The funny thing is that, if you (wikipedia’s version of) the definition of multiplication in terms of the Peano axioms, the kid is right and the teacher is wrong.
I recall proving that a × 1 = a on an assignment in first year algebra.
I also recall watching my professor spend an entire class proving there were a finite number of even primes.
Those were the days.
I almost completely agree, but I’ve seen too many “college” algebra students who get a correct numerical answer after a series of true mistakes in their process (like 1-2=3 or sin(x)/x=sin) which miraculously cancel each other out. They do need to use some correct method.
I would have thought the very definitions of primes and even numbers would have made that a no-brainer. An entire class?
Okay, sin(x)/x = sin is a big problem. What I should have said is that if everything that is written down is true and derivable from truth then you get full marks, if you write down your method and the method is just plain wrong, that’s something else. For most of school I would just write down the answer and then I’d get part marks and my teachers would say “show your work” and I’d politely decline to do so.

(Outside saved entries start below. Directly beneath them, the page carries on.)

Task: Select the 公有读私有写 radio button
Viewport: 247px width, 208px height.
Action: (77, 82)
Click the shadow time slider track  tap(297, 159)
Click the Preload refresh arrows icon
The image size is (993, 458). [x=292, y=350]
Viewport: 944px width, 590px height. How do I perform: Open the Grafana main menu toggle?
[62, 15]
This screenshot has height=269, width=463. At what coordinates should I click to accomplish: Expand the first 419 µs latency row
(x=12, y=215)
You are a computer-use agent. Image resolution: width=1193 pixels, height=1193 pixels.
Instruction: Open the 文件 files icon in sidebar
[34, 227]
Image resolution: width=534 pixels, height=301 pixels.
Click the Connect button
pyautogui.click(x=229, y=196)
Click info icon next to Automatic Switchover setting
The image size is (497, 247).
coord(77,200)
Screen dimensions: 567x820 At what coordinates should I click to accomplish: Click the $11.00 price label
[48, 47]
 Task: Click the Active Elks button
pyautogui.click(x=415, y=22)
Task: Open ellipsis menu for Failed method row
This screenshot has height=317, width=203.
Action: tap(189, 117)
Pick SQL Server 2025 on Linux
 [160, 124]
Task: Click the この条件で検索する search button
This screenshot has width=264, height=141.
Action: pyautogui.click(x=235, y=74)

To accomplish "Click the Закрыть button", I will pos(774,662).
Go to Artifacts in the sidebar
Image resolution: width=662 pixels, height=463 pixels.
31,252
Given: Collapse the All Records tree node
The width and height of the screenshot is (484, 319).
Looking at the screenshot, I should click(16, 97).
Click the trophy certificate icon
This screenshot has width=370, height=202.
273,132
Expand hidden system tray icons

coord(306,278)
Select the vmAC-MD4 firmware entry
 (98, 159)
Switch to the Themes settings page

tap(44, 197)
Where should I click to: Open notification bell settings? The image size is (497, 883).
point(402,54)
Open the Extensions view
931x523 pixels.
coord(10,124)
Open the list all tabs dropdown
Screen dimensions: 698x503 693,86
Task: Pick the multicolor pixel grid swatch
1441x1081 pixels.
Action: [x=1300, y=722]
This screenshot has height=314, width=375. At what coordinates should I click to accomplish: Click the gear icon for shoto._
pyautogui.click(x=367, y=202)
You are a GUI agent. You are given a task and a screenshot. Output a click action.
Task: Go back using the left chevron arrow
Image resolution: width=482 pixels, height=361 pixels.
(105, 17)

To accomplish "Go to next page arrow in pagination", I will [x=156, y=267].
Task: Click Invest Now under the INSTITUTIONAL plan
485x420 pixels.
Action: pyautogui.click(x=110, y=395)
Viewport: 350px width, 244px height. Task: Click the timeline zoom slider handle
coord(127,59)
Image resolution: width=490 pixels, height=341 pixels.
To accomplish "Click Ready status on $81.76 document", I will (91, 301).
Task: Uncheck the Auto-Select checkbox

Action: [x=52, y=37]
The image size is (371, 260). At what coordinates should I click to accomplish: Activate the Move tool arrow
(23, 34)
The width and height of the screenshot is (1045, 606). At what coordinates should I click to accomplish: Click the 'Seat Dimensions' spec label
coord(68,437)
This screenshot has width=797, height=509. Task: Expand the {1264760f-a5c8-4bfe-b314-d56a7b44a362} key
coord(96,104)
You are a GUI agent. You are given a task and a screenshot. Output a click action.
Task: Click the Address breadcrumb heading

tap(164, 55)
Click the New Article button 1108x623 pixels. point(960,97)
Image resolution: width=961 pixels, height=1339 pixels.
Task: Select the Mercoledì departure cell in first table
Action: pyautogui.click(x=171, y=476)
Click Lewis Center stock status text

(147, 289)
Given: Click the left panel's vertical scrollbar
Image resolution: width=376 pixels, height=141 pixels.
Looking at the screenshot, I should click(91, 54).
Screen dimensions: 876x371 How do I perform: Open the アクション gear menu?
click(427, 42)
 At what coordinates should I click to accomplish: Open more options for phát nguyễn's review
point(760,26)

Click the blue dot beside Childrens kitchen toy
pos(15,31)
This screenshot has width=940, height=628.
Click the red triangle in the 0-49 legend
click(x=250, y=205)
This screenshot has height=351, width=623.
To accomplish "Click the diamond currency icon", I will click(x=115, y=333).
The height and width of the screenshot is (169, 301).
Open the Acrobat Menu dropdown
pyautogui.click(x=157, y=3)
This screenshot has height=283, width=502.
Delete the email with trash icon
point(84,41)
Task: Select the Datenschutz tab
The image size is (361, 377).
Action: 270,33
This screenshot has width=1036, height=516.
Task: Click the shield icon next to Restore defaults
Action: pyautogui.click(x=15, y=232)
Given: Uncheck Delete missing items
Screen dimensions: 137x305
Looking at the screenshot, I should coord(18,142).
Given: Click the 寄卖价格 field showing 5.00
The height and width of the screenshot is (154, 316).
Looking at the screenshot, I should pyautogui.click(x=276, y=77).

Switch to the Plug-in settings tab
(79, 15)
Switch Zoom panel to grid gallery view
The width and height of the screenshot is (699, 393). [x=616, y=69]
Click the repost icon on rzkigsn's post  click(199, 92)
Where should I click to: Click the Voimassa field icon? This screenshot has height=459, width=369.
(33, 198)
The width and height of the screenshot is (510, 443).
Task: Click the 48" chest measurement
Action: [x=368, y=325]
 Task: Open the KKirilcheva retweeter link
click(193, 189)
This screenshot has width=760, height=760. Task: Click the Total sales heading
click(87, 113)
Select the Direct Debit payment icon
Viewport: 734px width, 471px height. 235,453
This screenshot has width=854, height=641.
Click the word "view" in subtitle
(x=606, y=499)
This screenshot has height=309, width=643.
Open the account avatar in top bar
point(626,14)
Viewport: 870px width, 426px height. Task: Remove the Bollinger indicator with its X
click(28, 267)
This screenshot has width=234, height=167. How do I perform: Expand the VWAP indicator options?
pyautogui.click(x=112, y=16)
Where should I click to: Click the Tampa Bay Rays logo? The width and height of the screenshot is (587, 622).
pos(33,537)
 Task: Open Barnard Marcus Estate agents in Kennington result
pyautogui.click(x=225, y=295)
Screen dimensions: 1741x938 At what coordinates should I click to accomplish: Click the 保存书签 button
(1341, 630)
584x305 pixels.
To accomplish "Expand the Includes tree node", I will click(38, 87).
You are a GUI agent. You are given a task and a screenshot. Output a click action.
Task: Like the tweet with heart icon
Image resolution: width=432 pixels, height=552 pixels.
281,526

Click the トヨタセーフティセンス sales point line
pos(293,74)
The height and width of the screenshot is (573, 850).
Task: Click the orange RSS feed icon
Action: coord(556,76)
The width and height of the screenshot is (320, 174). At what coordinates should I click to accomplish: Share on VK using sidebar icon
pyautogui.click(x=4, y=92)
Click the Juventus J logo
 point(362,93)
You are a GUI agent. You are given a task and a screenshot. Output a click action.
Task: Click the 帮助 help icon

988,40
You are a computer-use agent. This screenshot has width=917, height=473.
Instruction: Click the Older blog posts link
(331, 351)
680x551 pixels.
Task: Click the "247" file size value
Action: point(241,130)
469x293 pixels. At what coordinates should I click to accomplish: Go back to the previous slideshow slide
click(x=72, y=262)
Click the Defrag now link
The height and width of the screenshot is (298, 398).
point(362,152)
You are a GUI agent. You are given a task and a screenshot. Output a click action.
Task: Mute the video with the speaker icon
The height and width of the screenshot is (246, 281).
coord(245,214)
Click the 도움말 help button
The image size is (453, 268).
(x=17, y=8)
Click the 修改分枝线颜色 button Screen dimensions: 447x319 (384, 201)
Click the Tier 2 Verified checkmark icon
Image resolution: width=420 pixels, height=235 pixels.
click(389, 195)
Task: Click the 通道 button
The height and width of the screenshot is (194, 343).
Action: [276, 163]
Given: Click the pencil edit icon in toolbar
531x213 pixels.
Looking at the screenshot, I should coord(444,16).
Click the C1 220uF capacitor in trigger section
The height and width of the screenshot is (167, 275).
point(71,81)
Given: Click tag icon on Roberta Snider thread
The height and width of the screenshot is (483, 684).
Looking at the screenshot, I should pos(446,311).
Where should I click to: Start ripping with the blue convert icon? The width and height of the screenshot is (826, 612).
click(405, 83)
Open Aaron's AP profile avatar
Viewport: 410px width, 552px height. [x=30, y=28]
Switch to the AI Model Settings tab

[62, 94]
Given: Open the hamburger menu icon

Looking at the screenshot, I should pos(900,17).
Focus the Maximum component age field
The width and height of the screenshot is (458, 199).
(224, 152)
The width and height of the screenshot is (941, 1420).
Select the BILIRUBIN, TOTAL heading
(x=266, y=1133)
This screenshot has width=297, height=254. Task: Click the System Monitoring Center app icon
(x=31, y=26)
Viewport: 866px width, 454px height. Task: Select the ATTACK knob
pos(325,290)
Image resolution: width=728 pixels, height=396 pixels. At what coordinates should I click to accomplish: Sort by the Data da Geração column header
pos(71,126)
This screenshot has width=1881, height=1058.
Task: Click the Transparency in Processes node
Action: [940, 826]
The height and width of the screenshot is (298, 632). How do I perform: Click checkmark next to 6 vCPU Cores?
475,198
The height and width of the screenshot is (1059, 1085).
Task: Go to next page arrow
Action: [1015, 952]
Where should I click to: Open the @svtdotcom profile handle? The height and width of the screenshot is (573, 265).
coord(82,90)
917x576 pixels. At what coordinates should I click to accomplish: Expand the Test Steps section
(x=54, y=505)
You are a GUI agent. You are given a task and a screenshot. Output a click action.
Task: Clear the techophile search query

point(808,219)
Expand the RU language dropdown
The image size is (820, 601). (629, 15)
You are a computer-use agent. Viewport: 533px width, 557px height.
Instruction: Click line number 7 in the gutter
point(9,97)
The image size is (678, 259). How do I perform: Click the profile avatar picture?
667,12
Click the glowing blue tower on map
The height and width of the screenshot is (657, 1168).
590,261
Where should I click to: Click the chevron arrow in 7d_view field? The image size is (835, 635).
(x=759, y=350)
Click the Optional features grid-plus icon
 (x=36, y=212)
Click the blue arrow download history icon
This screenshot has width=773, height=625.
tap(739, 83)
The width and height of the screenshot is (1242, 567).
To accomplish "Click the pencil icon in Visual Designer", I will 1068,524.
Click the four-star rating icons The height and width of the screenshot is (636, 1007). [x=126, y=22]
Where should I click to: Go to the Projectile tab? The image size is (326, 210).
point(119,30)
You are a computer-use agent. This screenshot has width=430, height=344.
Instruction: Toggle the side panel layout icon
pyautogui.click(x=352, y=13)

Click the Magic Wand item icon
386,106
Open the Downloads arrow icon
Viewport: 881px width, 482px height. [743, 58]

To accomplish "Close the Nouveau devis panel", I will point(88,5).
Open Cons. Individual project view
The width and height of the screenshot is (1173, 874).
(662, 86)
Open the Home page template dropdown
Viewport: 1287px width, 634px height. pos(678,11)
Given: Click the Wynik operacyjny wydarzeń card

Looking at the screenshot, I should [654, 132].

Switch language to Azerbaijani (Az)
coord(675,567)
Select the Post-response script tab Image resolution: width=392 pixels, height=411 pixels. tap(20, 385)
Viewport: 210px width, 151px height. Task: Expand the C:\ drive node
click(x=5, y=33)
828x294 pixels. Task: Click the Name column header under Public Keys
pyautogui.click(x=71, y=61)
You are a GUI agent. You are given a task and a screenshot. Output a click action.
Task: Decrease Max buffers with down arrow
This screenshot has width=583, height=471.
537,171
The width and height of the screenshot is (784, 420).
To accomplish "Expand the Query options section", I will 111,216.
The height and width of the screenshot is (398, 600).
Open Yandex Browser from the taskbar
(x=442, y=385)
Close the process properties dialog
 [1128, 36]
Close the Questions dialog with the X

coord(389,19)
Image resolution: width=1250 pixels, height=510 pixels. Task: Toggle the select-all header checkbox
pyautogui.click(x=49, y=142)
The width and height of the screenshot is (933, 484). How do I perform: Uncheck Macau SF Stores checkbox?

It was a bizarre experience, made more bizarre by the fact that he didn’t really tell us what the end goal was when he started out. He just kept proving one thing after another until he finally said, “Therefore there are a finite number of even primes.” I honestly have no idea if he was just having fun with us or if he felt it was important.
I see. Well, 1 is certainly finite, and I want whatever he had that day.
Here’s a cogent response, from a math teacher (basically, there’s more going on here conceptually then most folks see at first look): Why Would a Math Teacher Punish a Child for Saying 5 x 3 = 15?
I’m guessing that he was into Model Theory
and wanted to prove things, not just for the usual underlying set and successor function: (N,+1) but also non-standard models.
These include weird things like non-archimedian elements (infinite elements basically, in the sense that you will never hit it by doing successive +1’s to a natural number.) Such a system might have lots of pathologies. I’m told that some of them have “numbers” which are divisible by every standard prime.
“Imagination does not breed insanity. Exactly what does breed insanity is reason. Poets do not go mad; but chess-players do. Mathematicians go mad, and cashiers; but creative artists very seldom.” --Chesterton
Oh. That’s what school is for? Job preparation? I thought it was to create informed citizens, not slavish peons. And while we’re at it, very few “real jobs” will require students to factor quadratics. Those that might tend to value ingenuity… you know, the word that shares a common root with the term, “engineer.”
Also primes devisable by 3 5 and 7 are also finite in number.
Assuming you can enumerate these corollaries, it therefore follows that there are a finite number of primes.
I have to correct lots of stuff (grad school) and I freely admit to my students that I sometimes make boneheaded mistakes because I’m grading so many assignments back to back and after a while doing it I get all turned around. I tell them to speak up if they notice something is amiss. I marked a point off a guy’s assignment because my rounded answer key said 0.38 and he wrote 0.375! He was all butthurt, and I said look man, here’s the point back; I really don’t care and I’m not punitive. Sometimes I am tired of grading all these things and forget to think…
That was my thought also. Five times three is five threes added together. Picky, but correct.
But five times three is also sixty divided by four, and -15 * e^(pi*i).
Depends on what the meaning of “is” is. (Can’t believe I actually typed that.) But seriously, I would accept saying that five times three is equal to sixty divided by four, which is equal to fifteen, etc., but I wouldn’t say that five times three is sixty divided by four. To me, what five times three is, is five times three. YMMV! (And my own mileage might be different on a different day under different conditions )
[Edited for spelling.]
five threes or three fives… it’s both reflexive and symmetric.
I like (2^4) - 1, since I’m a nerd.
Also, F in hex
That’s a very specific sort of nerd.